The difference was striking. Where the Bell showed nervous scratches and tool slippage, the Cessna's sabotage was almost surgical. Minimal marking, confident strokes, no wasted motion.

"They got better," Cory said slowly.

"Exactly." Izzy spun her chair to face him, eyes bright with discovery. "This isn't some master mechanic we're dealing with. This is someone learning on the job. The Bell was practice. By the time they hit the Cessna, they'd refined their technique."

Her phone buzzed on the desk beside the keyboard. Cory watched her glance at it, saw her expression darken like storm clouds rolling in. Her jaw tightened, fingers white-knuckling the phone as she read whatever was on the screen.

She stabbed at the screen with her thumb—deleting something, from the decisive gesture. The phone hit the desk with more force than necessary.

"Problem?" Cory asked, though her body language screamed the answer.

"Nothing I can't handle."

Probably not, but he could see the tension in her shoulders, the way her hands had clenched into fists before she forced them flat on the desk.

Her ex. Had to be. Nobody else could put that particular mix of fury and fear in her eyes with just a text message.

She turned back to the screen, but he could see the tension in her shoulders. "So we've got someone hiring amateur saboteurs. MedFlight's the obvious suspect. They want Mountain Angel's contract."

"Whoa." Cory held up a hand. "Let's not jump to conclusions. Sure, MedFlight has motive, but—"

"But what? They show up at every incident. Their representative is salivating over our problems—"

"All circumstantial. Could be MedFlight. Could be someone with a grudge against Mountain Angel specifically. Could be insurance fraud. We can't fixate on one suspect."

She huffed out a breath. "Fine. You're right. We follow evidence, not assumptions."

"Even really logical assumptions."

The skinny mechanic from the hangar flashed through Cory's mind—that nervous energy, the way he'd kept edging toward the sabotaged parts. But no, too early to focus on one person. Evidence first, suspects second.
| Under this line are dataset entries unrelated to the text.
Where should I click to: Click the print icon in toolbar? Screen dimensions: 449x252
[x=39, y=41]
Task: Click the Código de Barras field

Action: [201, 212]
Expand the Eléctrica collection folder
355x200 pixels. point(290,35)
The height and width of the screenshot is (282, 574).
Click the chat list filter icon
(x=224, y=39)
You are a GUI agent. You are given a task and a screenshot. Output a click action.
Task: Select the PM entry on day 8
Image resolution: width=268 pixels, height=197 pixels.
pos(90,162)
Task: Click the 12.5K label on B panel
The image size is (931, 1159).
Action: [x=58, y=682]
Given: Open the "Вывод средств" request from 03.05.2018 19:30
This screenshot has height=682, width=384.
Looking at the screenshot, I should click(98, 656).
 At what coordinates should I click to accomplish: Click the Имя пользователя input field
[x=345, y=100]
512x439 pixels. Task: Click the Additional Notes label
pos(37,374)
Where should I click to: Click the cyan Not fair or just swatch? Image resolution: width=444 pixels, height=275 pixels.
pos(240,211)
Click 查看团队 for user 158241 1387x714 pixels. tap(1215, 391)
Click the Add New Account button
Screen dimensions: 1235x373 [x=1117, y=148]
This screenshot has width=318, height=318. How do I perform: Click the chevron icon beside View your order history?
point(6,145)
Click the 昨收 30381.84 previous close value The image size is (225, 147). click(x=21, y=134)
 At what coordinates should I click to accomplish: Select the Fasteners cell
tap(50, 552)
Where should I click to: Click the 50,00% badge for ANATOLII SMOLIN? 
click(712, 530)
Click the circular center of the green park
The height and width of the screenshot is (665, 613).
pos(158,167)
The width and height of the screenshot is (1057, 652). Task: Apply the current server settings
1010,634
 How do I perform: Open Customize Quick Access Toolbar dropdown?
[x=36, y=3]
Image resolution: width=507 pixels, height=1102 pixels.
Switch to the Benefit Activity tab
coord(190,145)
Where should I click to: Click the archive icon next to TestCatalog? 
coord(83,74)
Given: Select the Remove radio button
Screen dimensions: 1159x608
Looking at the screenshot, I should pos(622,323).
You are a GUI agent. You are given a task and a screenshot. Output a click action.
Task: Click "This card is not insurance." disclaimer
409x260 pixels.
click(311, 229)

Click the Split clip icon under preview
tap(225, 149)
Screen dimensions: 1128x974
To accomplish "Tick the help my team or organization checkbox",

"Saboteurs for hire don't have learning curves," Izzy continued. "I've investigated suspicious failures for insurance companies. Real pros? They're ghosts. Perfect work every time."

"So whoever hired this person—"

"Wanted someone expendable. Someone desperate enough to take the job and skilled enough to access aircraft, but amateur enough that they won't be traced back to whoever's paying them."

The implications hung heavy between them. Hired help became loose ends. Loose ends got tied off.

"We need to find them," Izzy said quietly. "Before they strike again. Or before—"

"Before whoever hired them decides they're a liability." Cory pulled out his phone. "I'll put out a quiet alert to my deputies. Have them note anyone acting suspicious around the airport."

"Good idea." She saved her analysis, creating a file. "Cory, what scares me is the acceleration. In a couple days they went from nervous amateur to confident saboteur."

"I should update the FBI," Cory said finally. "They need to know about the learning curve. Reed’ll be working with them. I’ll call him."

"Think he'll listen?"

"He's competent. Just doesn't know Hope Landing, doesn't know who belongs and who doesn't." Cory watched her close the files, securing them. "We have the advantage there."

"For now." Izzy stood, energy crackling around her like static.